Methods
➦ Using genetically modified human kidney cells we provide interaction studies of drugs with specific transporter proteins. Because of regulatory guidelines (FDA, EMA, PMDA), the characterization of clinically relevant drug transporters is gaining an increasing importance during drug approval process.
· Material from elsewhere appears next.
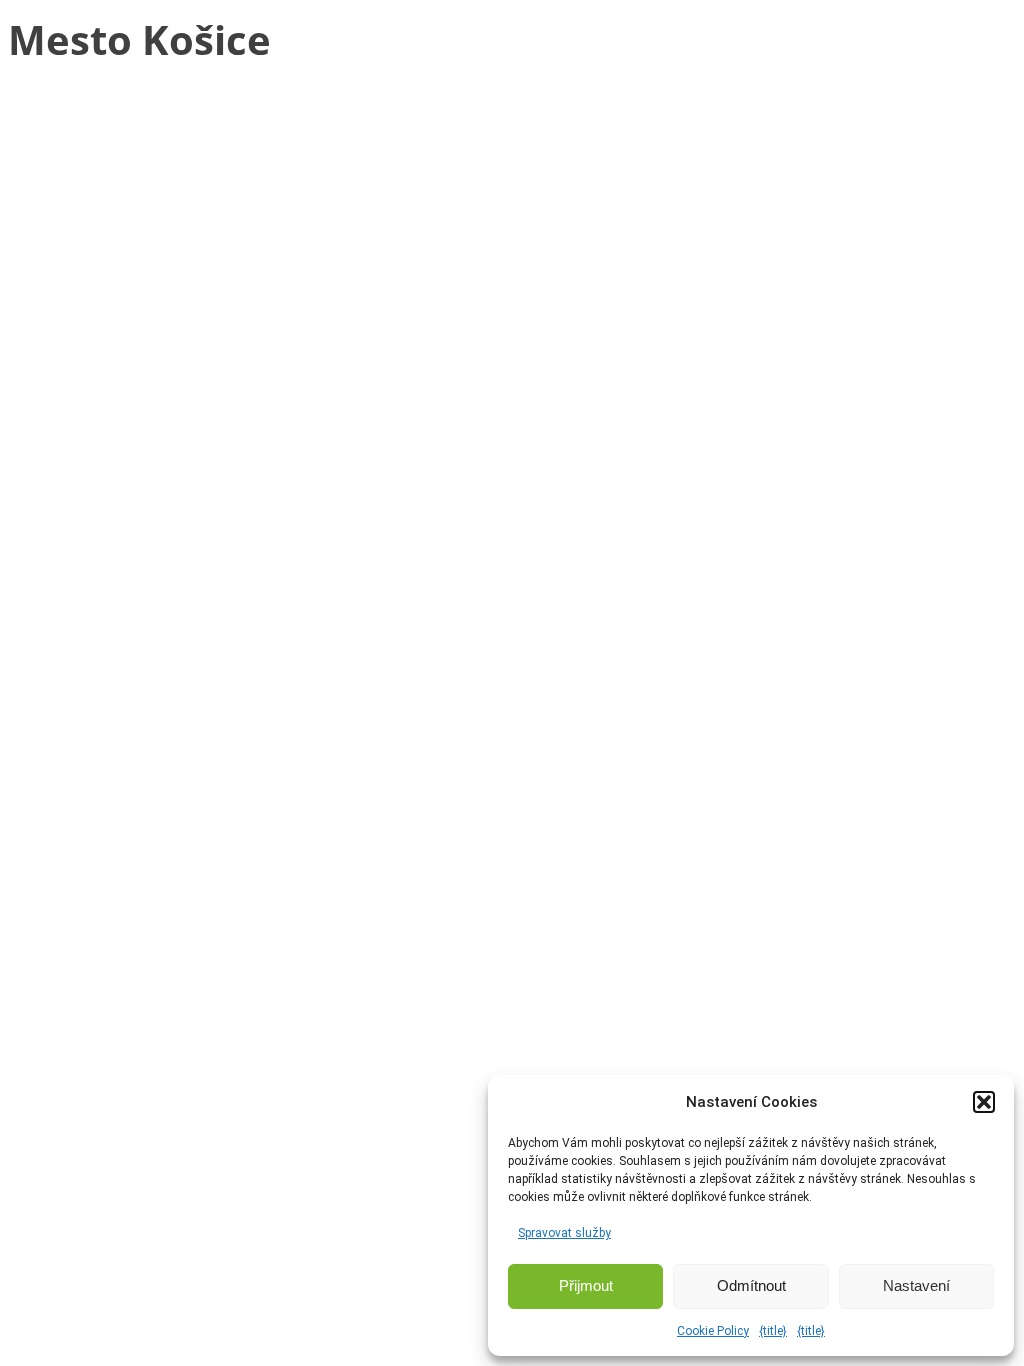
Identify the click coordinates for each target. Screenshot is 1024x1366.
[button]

To characterize drug transporter interaction we provide the following assays:
Inhibition Assay
Probe substrate (radio-labeled, non-labeled, fluorescent)
Test item as an inhibitor
Substrate Assay
Test item as a substrate (radio-labeled, non-labeled, fluorescent)
Probe inhibitor
Uptake transporter assay for all SLC-Transporters
HEK cells stably expressing one specific uptake (SLC-) transporter are used as cell monolayers to investigate the uptake (accumulation into the cell) of a substrate (Probe substrate or test item) in the absence and presence of an inhibitor (Probe inhibitor or test item).
Vesicle based transporter assay for MDR1, BCRP, BSEP and MRPs
Membrane vesicles (inside-out orientated) prepared from transporter-HEK and control-HEK cells are used to measure the ATP-dependent direct uptake of a substrate (Probe substrate or test item) in the absence and presence of an inhibitor (Probe inhibitor or test item) by rapid filtration method. Vesicles are best suited for low permeability substrates because of poor retention of moderate-to high permeability compounds.
Efflux transporter assay for MDR1 and MRP2-HEK cells
Efflux assays are used to examine membrane transport by MDR1 (ABCB1) and MRP2 (ABCC2). Transporter- and control-HEK cells (monolayer) are preloaded with a fluorescence dye: Rhodamine123 is used for MDR1 and 5(6)-carboxy-2,’7′-dichloro-fluorescein (CDCF) for MRP2. The efflux of the fluorescent dye is measured in the absence and presence of increasing concentrations of a probe inhibitor or a test item.